What is your dream job?

This question made me chuckle because when I was younger, I thought it would be exciting and interesting to be a photo-journalist, but being quite practical, I realized the nomadic lifestyle was not my thing. I can sum this up by saying that my dream job is one where I can cultivate solid relationships with business constituents and colleagues, make substantive contributions and bring value to my employer, work on challenging business initiatives that arise due to an ever-evolving global regulatory landscape, have opportunities to implement practical solutions, foster cross-functional and cross-cultural collaborations, as well as manage and mentor more junior professionals. I feel very fortunate to be in that type of role at this time.

What is the best professional advice you have received?

Embrace a strong work ethic and take pride in your work; don’t just go through the motions and put in the minimum amount of effort to tick the “done” box. Be receptive to constructive criticism; it’s a gift to you to make yourself better. Professional development is not always linear, and sometimes you must take one step back or sideways to move two steps ahead. Be tenacious and persistent, while being a nice person, too!

What advice do you have for someone interested in pursuing a career in the finance sector? 

I would advise that individual to conduct external research to understand what it is about a particular role or sector that appeals to him/her, as well as internal research to identify what his/her strengths and capabilities are and how they align with the role. Delve into professional social media platforms like LinkedIn to forge connections and expand your network, particularly in his/her field of interest, and to be proactive in outreach. Finally, be informed; stay abreast of news and developments that can be professionally impactful and relevant.

What’s the first thing you want to do when the world opens? 
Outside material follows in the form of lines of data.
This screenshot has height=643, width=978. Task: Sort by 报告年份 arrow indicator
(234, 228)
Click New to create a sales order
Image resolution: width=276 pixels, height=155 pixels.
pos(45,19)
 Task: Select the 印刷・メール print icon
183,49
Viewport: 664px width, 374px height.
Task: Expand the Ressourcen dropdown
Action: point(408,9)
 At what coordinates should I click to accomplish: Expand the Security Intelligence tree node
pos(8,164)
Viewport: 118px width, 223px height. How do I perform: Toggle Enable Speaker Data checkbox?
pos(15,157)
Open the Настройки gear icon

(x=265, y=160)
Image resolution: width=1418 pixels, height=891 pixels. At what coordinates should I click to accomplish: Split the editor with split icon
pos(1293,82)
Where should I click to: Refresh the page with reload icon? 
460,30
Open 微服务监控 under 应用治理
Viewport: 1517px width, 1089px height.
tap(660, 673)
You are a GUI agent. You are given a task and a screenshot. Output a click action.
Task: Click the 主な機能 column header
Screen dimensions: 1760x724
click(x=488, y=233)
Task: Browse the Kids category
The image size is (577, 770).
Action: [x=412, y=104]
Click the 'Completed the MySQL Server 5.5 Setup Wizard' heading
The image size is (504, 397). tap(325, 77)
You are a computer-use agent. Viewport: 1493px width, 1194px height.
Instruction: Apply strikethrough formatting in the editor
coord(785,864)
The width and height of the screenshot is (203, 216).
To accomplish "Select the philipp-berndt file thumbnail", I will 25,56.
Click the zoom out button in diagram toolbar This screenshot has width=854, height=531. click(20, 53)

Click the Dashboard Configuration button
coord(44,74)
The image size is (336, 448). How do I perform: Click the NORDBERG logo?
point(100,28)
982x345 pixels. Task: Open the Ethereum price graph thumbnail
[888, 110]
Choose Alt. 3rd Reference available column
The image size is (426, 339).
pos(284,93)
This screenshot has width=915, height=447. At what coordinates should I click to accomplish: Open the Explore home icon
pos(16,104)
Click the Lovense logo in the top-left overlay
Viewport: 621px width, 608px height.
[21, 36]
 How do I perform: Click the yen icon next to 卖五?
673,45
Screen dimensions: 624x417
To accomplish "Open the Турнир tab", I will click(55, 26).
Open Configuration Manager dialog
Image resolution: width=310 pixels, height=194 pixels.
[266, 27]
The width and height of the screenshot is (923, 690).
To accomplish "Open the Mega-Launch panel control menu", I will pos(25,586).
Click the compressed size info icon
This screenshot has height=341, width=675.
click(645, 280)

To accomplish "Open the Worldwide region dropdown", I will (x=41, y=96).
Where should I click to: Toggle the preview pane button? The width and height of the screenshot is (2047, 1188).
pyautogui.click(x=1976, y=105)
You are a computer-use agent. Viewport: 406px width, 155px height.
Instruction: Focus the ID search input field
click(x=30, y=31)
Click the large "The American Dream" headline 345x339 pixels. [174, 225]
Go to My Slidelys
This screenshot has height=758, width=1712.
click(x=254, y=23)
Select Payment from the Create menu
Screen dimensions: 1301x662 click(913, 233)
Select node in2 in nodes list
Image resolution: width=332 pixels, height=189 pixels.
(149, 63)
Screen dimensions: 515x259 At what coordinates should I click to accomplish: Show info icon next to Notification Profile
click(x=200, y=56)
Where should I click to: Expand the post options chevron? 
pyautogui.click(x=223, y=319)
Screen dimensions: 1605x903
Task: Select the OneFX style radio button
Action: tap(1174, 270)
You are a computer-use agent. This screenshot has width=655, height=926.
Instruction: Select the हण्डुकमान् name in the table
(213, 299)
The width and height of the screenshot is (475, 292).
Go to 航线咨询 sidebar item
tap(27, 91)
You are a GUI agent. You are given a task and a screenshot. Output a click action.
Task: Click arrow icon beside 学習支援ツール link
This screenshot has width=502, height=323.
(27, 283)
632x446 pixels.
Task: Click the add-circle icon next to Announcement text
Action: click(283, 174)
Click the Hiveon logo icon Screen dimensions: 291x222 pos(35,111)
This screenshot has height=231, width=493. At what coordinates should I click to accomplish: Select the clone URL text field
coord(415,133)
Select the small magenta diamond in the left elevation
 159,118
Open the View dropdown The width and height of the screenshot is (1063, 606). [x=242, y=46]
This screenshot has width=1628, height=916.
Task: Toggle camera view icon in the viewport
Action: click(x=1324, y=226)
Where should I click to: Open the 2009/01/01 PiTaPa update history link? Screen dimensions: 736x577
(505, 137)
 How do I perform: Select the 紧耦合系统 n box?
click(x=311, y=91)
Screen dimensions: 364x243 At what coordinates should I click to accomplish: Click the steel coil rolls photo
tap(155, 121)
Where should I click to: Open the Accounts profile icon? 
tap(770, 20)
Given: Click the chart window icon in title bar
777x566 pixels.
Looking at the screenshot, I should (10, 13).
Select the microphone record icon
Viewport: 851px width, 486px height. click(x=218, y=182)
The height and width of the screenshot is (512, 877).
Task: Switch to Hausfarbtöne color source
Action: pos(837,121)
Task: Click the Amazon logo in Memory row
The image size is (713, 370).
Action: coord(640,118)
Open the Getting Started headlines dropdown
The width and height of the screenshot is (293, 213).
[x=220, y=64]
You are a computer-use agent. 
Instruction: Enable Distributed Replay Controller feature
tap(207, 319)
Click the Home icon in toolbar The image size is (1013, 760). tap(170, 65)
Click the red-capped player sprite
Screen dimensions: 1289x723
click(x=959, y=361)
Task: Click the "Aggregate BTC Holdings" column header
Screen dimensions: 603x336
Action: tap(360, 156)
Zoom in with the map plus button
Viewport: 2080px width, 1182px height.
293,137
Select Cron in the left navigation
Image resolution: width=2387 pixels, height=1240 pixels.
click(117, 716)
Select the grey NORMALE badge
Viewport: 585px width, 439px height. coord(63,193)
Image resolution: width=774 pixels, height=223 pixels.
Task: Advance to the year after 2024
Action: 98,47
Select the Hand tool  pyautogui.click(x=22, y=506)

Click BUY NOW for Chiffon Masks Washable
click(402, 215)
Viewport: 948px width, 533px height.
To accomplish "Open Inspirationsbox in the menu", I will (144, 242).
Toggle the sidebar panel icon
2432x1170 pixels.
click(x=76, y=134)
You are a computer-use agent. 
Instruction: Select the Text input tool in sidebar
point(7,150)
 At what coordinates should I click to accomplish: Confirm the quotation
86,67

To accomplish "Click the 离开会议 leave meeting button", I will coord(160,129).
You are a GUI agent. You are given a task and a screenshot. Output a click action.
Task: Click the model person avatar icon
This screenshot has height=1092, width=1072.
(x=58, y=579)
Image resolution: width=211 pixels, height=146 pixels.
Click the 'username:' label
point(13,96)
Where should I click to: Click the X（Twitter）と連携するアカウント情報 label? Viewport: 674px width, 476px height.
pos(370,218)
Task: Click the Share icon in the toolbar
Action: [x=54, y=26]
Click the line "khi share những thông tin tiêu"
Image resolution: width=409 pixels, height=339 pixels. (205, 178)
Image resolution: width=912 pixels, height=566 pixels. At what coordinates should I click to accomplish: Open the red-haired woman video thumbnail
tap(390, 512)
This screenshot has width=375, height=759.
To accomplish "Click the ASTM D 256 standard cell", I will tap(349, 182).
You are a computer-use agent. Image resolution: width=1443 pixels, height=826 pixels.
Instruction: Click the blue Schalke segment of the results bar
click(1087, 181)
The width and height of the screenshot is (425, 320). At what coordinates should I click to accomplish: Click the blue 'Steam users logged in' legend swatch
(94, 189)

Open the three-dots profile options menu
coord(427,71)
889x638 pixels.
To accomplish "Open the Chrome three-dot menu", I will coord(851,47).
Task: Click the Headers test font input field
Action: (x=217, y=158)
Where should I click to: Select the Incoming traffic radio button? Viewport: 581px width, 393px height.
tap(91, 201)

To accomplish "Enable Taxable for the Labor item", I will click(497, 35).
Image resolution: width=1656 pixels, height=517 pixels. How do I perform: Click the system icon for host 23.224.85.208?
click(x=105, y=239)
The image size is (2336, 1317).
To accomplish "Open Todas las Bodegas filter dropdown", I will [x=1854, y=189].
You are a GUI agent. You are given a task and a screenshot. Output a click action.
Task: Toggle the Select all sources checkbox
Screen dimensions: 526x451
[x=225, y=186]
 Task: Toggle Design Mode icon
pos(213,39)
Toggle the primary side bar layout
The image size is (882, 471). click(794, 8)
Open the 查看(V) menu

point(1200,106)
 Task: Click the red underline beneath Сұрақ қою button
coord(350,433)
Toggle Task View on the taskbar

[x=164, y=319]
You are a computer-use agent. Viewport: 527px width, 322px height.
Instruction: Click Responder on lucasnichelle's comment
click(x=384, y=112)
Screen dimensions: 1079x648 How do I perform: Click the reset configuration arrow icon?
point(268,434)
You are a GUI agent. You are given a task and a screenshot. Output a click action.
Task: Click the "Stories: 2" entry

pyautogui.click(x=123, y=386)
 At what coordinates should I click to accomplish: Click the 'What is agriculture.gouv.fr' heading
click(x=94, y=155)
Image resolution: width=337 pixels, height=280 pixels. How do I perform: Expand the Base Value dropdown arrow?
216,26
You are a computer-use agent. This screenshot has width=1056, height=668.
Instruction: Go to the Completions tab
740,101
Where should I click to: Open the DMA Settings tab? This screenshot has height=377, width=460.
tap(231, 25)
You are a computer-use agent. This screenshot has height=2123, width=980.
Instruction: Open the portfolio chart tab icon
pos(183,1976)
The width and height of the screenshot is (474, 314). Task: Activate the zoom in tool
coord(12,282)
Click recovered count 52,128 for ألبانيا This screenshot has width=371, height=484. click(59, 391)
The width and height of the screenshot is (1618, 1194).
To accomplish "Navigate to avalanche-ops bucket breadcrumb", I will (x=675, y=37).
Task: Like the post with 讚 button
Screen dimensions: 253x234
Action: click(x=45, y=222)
Visit my parents and brother, all of whom live in New Jersey and New York, greet them with an unmasked smile and give them each a hug that tells them how much I love them and how much I missed them during this surreal and difficult pandemic.

What restaurant will you be making a reservation for when it’s safe to dine in? 

We’ve become so acclimated to making weekly menus at home since last March that the prospect of dining in at a restaurant hasn’t even registered. But if I had to choose, probably The Food Market in Hampden.

Where do you want to/travel to when restrictions are lifted?

This has been a frequent topic of conversation with my husband and kids, as we are dedicated travelers and love the experiences that exposure to different countries, cultures, foods, and ways of life brings us. We’ve been fortunate to travel around Europe in Switzerland, England, Spain and

France, in Peru (I’m half Peruvian!), Costa Rica, and especially countries like Dubai, Hong Kong and China. We have a long list, but top of that list are Singapore and Japan, followed by combined trip to Israel and Dubai (particularly now that those countries have diplomatic relations).